New Zealand's debutants - Rob Nicol and Doug Bracewell - played starring roles in a nine-wicket steamrolling of Zimbabwe that gave the visitors a 1-0 lead in the ODI series. Nicol hit a fluent century and his opening stand of 153 with Martin Guptill made short work of Zimbabwe's inadequate 231 for 6.
That Zimbabwe even got that far was down to a stirring rearguard led by their captain Brendan Taylor, whose unbeaten 128 lifted them from the shambles of 21 for 4 in 11 overs. Zimbabwe's bowling woes, however, continued unabated as they allowed New Zealand to take their tour tally to a prolific 546 for 4 off 75 overs, one of those rare breakthroughs coming courtesy a run-out.
Faced with a middling target and a tame attack, Guptill and Nicol wasted no time in putting the nature of the pitch into perspective. Zimbabwe's easy lengths, delivered at amiable pace, sat up nicely for Guptill to launch the chase with a raft of drives. He repeatedly moved into line to punch Kyle Jarvis and Chris Mpofu through the off side. Nicol, fresh from a century for the Mashonaland Eagles in the domestic Pro50 Championship, backed up Guptill with a series of leg-side fours as New Zealand rolled past 50 in six overs.
The introduction of Ray Price slowed down the scoring a touch, before it was more a case of the batsmen pacing themselves. Elton Chigumbura troubled Nicol briefly with a couple of spirited legcutters but, almost on cue, the bowling Powerplay was taken in the 16th over and released the pressure. Jarvis was reintroduced, and Guptill resumed his belligerence over the off side, while Nicol kept turning the strike over.
Zimbabwe were going through the motions by the time Guptill deposited Prosper Utseya over midwicket in the 26th over. Guptill's expression when he holed out for 74 suggested the agony of a batsman who had let go a hundred that was there for the taking. But Nicol persevered to become the seventh batsman to hit a century on ODI debut, a list that includes Guptill's name. An early batting batting Powerplay and the presence of the in-form Brendon McCullum at the crease meant New Zealand were home with plenty to spare.
Despite their toothless bowling, Zimbabwe lost the game in the first quarter of their innings. Broad shouldered and tattooed, with muscular arms, Bracewell strode in with a streamlined open-chested action and hit perfect lengths from the outset. He dislodged Vusi Sibanda and Chamu Chibhabha with exemplary away seamers, but the wicket that stood out was Hamilton Masakadza's.

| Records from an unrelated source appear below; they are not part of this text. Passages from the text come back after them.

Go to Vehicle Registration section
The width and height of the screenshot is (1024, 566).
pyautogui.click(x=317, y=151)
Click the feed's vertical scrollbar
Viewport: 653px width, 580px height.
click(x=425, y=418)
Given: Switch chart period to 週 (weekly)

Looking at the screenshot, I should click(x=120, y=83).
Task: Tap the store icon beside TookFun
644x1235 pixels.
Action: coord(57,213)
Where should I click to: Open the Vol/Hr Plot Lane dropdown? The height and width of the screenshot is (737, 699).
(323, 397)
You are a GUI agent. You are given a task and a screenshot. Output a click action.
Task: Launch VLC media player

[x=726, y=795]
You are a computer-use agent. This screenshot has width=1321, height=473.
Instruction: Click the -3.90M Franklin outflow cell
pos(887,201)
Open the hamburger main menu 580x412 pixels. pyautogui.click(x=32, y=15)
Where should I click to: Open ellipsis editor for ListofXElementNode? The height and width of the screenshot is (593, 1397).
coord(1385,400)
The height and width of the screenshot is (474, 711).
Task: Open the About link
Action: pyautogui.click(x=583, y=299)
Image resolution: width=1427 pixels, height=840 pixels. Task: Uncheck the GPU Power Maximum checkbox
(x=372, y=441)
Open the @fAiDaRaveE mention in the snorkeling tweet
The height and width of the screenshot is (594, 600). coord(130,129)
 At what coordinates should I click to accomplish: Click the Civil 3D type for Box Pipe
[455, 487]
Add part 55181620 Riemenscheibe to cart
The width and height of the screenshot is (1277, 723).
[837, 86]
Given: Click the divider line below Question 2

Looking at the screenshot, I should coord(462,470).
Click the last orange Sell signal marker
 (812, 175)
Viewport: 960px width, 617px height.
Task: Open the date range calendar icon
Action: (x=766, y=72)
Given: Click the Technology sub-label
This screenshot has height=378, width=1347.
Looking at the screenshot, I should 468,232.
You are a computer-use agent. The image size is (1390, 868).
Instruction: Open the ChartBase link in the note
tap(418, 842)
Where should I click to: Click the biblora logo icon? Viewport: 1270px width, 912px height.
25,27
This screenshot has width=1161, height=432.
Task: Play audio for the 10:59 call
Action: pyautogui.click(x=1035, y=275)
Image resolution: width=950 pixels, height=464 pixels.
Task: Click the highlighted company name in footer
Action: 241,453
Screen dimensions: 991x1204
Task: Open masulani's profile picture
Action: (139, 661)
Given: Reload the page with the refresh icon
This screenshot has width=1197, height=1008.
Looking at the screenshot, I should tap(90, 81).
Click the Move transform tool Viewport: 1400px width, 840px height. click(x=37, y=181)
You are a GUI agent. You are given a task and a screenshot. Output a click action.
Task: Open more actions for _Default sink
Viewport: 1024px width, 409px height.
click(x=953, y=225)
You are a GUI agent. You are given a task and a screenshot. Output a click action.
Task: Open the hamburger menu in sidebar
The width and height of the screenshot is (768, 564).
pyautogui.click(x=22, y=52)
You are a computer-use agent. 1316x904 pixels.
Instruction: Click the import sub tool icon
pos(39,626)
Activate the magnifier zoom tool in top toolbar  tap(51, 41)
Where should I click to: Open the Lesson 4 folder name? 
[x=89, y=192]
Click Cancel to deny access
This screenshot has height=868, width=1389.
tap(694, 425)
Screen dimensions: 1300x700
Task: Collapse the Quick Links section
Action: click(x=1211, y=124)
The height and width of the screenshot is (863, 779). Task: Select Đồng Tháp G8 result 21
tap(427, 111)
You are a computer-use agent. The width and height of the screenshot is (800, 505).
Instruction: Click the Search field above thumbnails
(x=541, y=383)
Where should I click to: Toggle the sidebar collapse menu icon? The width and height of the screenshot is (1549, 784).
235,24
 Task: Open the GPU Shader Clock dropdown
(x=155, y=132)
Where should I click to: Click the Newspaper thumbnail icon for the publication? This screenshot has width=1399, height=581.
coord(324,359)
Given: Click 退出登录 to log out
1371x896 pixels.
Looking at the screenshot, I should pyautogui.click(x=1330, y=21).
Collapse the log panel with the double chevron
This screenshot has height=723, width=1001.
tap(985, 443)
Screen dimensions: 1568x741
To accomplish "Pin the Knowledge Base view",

Bracewell worked him over with a string of ten dot balls consisting largely of length deliveries that landed on the seam, interspersed with a pacy yorker and a well-directed short ball. The eleventh was full, Masakadza's eyes lit up as he lurched forward to drive, and the ball grazed the inside edge to uproot middle stump. Tatenda Taibu was then consumed by Kane Williamson's acrobatics at cover, as Zimbabwe stumbled out of control.
Though crease-occupation was their prime objective, Mutizwa and Taylor managed to pump adrenaline into the innings from the outset. They were cautious initially, and release came in rare spurts, predominantly against Andy McKay. Taylor cracked him square and carved him through the covers, while Mutizwa slammed him over midwicket.
Defence, misses and singles remained standard fare until the introduction of spin eased the pressure. Taylor and Mutizwa handled the offspin duo of Nicol and Nathan McCullum with relative ease to chug past their 50-run stand. The pressure began to show on New Zealand, with Nathan McCullum spilling a return chance and McKay parrying Taylor over the long-off boundary for the first six.
Taylor celebrated the miss by clattering McCullum for six more as Zimbabwe ushered in the batting Powerplay on the ascendancy. Taylor and Mutizwa pulled off a series of audacious laps over fine-leg to take 32 off the five-over block, which meant momentum was coursing through the Zimbabwe innings when the slog overs commenced. Though Mutizwa fell in the 42nd, Taylor was primed for assault.
He remained subdued until he reached his 100 in the 47th over, but exploded in Bracewell's final over. Bracewell served Taylor a full toss, a slow length ball and a short delivery, all of which were gleefully deposited into the leg-side stands. One debutant had endured a ragged finish to his day, but another was about to more than make up for it.